-- PAGE TEXT --
Content starts

Campaigners around the world call for global action to end the 'horrifying' rise in transgender murders
Campaigners around the world are today marking Transgender Day of Remembrance by calling for an end to violence against people because of their gender identity.
Events including candlelit vigils and poetry readings have been planned to mark the occasion in hundreds of cities in 20 countries across the globe, from Canada and the United States to France, New Zealand and South Korea.
Groups including the International Lesbian and Gay Association (ILGA) and US-based GLAAD have paid tribute to those who have lost their lives to transphobia.
‘This date is important to give visibility to the consequences that exclusion and discrimination imposed by the social majority can have on a trans person, marking her or him with stigma,’ said Marlene Bennedeck Dumont, ILGA Trans Secretariat.
She added: ‘In most cases, these persons are forced to become sex workers, an activity which renders them vulnerable to HIV/AIDS and which exposes them to becoming victims of violence, often resulting in loss of lives as a result of hate crimes.’
There were 1,083 reported killings of trans people worldwide from 2008 to 2012, with research showing the number of deaths has risen each year.
Data from Trans Murder Monitoring shows 265 trans people were known to be the victims of violent killings across the world over the last 12 months, nearly a 20% increase on 2011.
The figures also reveal 64 transgender people were killed in Europe from 2008 to date.
But Amnesty International claims Europe still has a long way to go to combat violence against transgender people.
Marco Perolini, Amnesty International’s discrimination expert, said: ‘Trans people are discriminated against and targeted for violence on the grounds of their gender identity and expression, in Europe and around the world.

Content ends

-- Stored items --
Content starts

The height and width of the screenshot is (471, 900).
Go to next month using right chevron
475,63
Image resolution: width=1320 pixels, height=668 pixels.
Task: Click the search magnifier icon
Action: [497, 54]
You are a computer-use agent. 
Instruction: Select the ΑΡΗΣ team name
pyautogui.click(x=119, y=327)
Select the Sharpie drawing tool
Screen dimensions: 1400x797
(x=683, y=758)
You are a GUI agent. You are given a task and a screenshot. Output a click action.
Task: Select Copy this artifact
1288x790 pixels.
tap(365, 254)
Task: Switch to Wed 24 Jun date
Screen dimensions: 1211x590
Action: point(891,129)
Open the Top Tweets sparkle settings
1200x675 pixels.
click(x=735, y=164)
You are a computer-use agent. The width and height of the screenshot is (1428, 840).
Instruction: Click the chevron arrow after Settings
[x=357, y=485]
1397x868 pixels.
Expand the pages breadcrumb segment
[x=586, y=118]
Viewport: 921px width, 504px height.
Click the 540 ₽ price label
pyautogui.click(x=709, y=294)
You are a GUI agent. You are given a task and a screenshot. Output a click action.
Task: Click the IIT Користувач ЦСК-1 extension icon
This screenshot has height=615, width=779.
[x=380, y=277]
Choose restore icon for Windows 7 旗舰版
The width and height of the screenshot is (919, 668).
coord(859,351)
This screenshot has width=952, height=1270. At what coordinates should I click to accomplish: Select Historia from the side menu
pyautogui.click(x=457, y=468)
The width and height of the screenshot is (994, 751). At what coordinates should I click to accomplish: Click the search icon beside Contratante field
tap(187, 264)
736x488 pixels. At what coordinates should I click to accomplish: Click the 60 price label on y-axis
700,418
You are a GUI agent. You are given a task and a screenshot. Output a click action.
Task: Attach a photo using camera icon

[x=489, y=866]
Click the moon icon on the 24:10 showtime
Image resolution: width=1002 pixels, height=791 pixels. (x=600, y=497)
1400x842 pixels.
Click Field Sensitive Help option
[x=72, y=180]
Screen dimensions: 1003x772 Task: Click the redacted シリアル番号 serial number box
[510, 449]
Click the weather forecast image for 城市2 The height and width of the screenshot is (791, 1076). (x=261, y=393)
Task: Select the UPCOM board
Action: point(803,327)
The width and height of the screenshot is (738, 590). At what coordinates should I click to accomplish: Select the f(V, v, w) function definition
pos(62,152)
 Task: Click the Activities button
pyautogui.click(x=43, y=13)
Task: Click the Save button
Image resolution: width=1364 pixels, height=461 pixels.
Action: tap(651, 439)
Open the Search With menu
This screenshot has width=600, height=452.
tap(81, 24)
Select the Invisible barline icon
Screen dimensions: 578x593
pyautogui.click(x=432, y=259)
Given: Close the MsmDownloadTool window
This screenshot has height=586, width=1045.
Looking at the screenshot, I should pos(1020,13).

Content ends

-- STUDY QUESTIONS --
**1)** List the countries named in the article on Transgender Day of Remembrance as places where events were planned.
**2)** According to the article on Transgender Day of Remembrance, how many transgender people were killed in Europe from 2008 to date?
**3)** Go on with the article on Transgender Day of Remembrance from the point where it stops.

-- RESULTS IN ORDER --
**1)** Canada, the United States, France, New Zealand, South Korea

**2)** 64

**3)**
‘This lack of protection against gender identity-based violence flouts human rights standards and fails to acknowledge that transphobic hate crime is a form of discrimination.
‘If criminal law fails to acknowledge that hate crimes can happen based on real or perceived gender identity, the hate motive is not thoroughly investigated and prosecuted.’
With only 29 countries supplying figures on the number of transgender people killed in 2012, Britain’s Trade Union Congress believes the real figure is likely to be considerably higher.
TUC general secretary Brendan Barber said: ‘This increase in transgender murders is shocking and these are just the cases we know about. These horrifying figures show why it is essential that we combat transgender prejudice across the world.
‘In the UK we have made enormous strides forward for lesbian, gay, bisexual and transgender equality. However, there is no room for complacency even here.’
Barber points to police reports that show in the UK transgender people are far more likely to be victims of hate crimes, saying their trans union members speak of facing regular abuse and harassment.
‘The government has produced an excellent action plan for progress towards genuine equality for the transgender community but there remains an enormous amount of work to do,’ he added.
‘As we mark Trans Day of Remembrance it is essential that we continue to challenge discrimination and intimidation in both this country and abroad.’
The first TDOR was held in honor of Rita Hester, a trans activist murdered in 1998.
Since then, it has expanded its focus to remember all those who have been murdered in the previous year.
However, Amnesty International add that hate crime is not the only form of discrimination suffered by trans people.
In the majority of European countries trans people cannot seek legal recognition of their gender unless they comply with a list of criteria that can include psychiatric diagnosis, sterilisation, genital surgery and divorce.
Trans identities are also still classified as mental disorders at the international level and frequently at the national.
In countries such as Ireland and Lithuania, gaps in national legislation make it impossible for trans people to legally change their gender.
In many nations including Belgium, France, Finland, Norway and Turkey trans individuals who do not wish to undergo gender reassignment surgeries and sterilisation are not allowed to change the gender on their birth certificate.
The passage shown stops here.